If you want to understand the history of Germanic languages then you must take an interest in Gothic. This is because Gothic is one of the oldest Germanic languages. The earliest documents found written in the language date back to the 4th century. The Gothic language sheds light on the transition that Indo European languages underwent and the structures of the languages. In fact, the language provides the primary basis for the reconstruction of the proto-Germanic language. Currently, there are only a few documents available in Gothic, which has made it hard to reconstruct the language.

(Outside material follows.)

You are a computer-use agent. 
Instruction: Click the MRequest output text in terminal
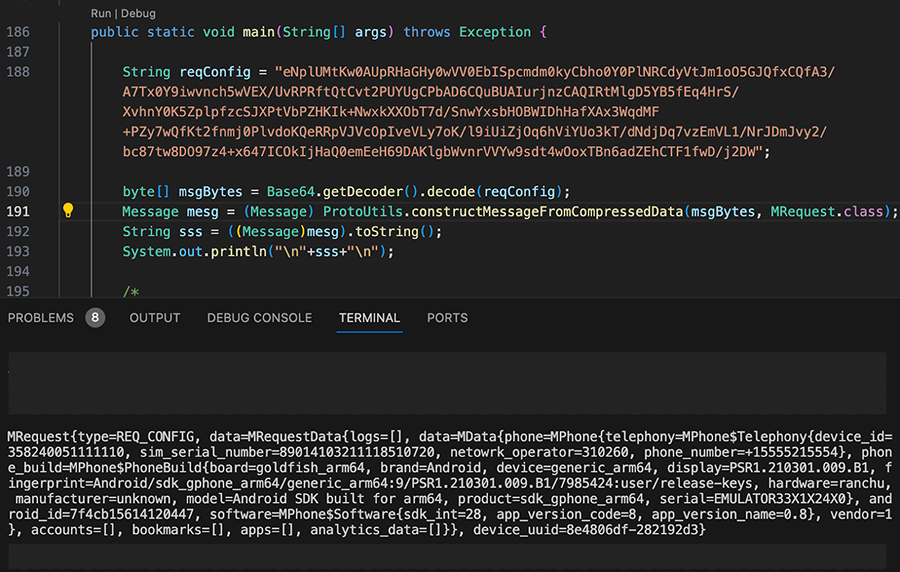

Gothic is an extinct language that was once spoken by the Goths who lived in southern Scandinavia. Gothic has 2 main dialects; Ostrogothic, which was spoken in Italy and eastern Europe and Visigothic, which was spoken in Spain and east central Europe. Originally, Gothic was written using the Runic alphabet but it has not been ascertained whether it was the Goths who invented it or not. The Gothic alphabet was invented by Bishop Wulfila in the 4th AD. He was the religious leader of the Visigoths and he wanted to provide his people with a written language. Most knowledge on the Gothic language was largely based on the bible translation written by Bishop Wulfilla. The Gothic alphabet is based on the Greek alphabet and borrows some letters from the Runic and Latin alphabets.

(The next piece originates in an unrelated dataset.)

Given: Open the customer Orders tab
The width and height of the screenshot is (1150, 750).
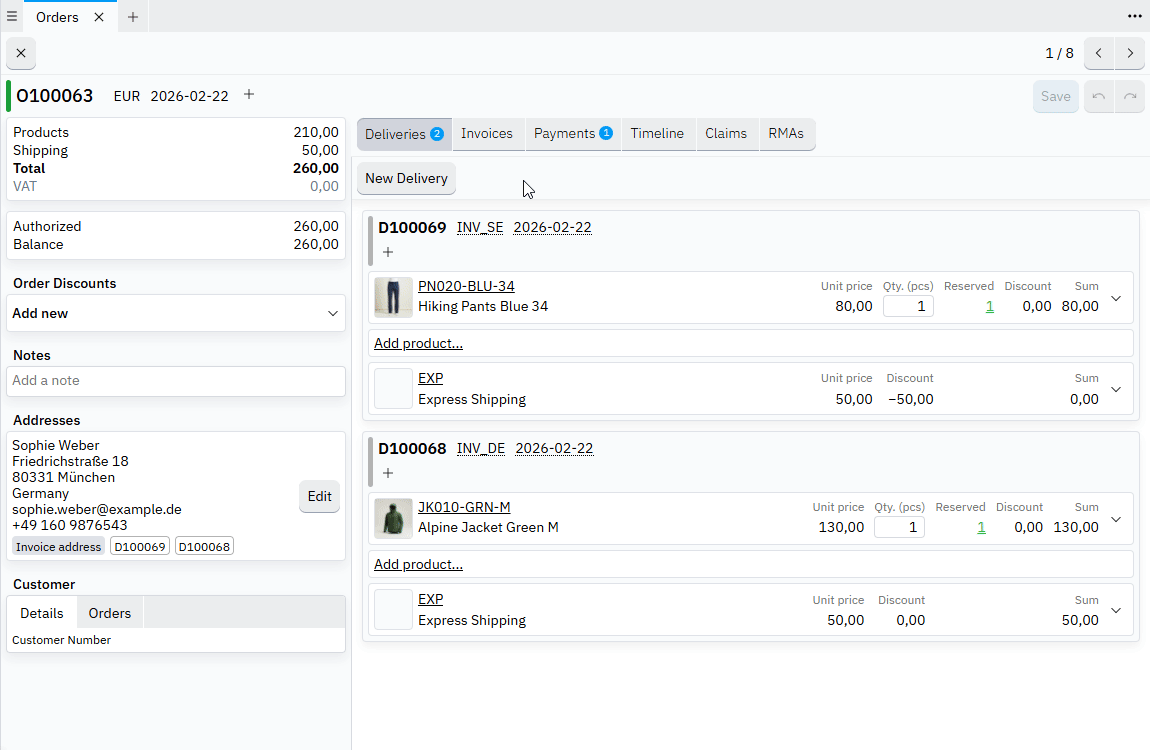Looking at the screenshot, I should (109, 612).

The Gothic language began to decline in the 6th century. This was as a result of many factors. This includes the military defeat of the Goths by the Franks and the removal of Goths from Italy. Also, when most Visigoths converted to Catholicism, Gothic lost its use as a church language making it lose popularity. By the 8th century, only a few people spoke the language in parts of Portugal and Spain. Gothic is the only east Germanic language which has a sizable amount of textual elements. Other East Germanic languages are simply known because of references made to them in historical accounts or due to their contribution of loan words to other languages such as French, Portuguese and Spanish.